Re: Corpora: MWUs and frequency

James L. Fidelholtz (jfidel@siu.buap.mx)
Thu, 8 Oct 1998 11:01:20 -0500 (CDT)

On Thu, 8 Oct 1998, Przemyslaw KASZUBSKI wrote:

>... And also its composition - to use a genre-eschewing generalisation:
>spoken data will arguably show many more frequently used clusters than
>written data. Or perhaps just "different"?

It is a well-known fact that in spoken language, the number of
types (at least word types, but surely bigrams, etc., also) tends to be
reduced relative to written language. The implication is that, eg for
words, for some frequency we would find the same frequency in general
for spoken and written language (I have argued that for English this
frequency is 5/M). For words occurring above this frequency, their
spoken frequency will generally be higher than in written lg.
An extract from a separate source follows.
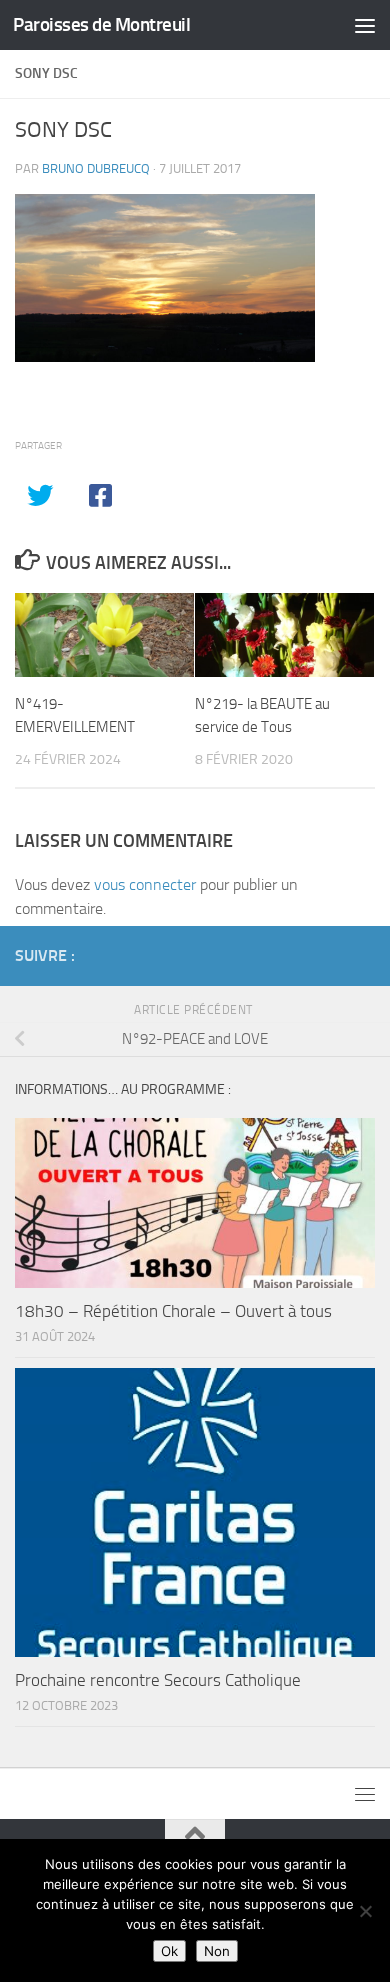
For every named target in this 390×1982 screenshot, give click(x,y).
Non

For words
occurring below this frequency, spoken frequency is below written
frequency. There are, of course, some exceptions (eg words that occur
'only' in spoken [berserk] or only in written [albeit] language--of
course my examples are not great, or even correct, but it'll give you
an idea of what I mean--I have actually heard people utter the word
'albeit'), but this is the general tendency.
Jim

James L. Fidelholtz e-mail: jfidel@siu.buap.mx
Maestri'a en Ciencias del Lenguaje
Instituto de Ciencias Sociales y Humanidades
Beneme'rita Universidad Auto'noma de Puebla, ME'XICO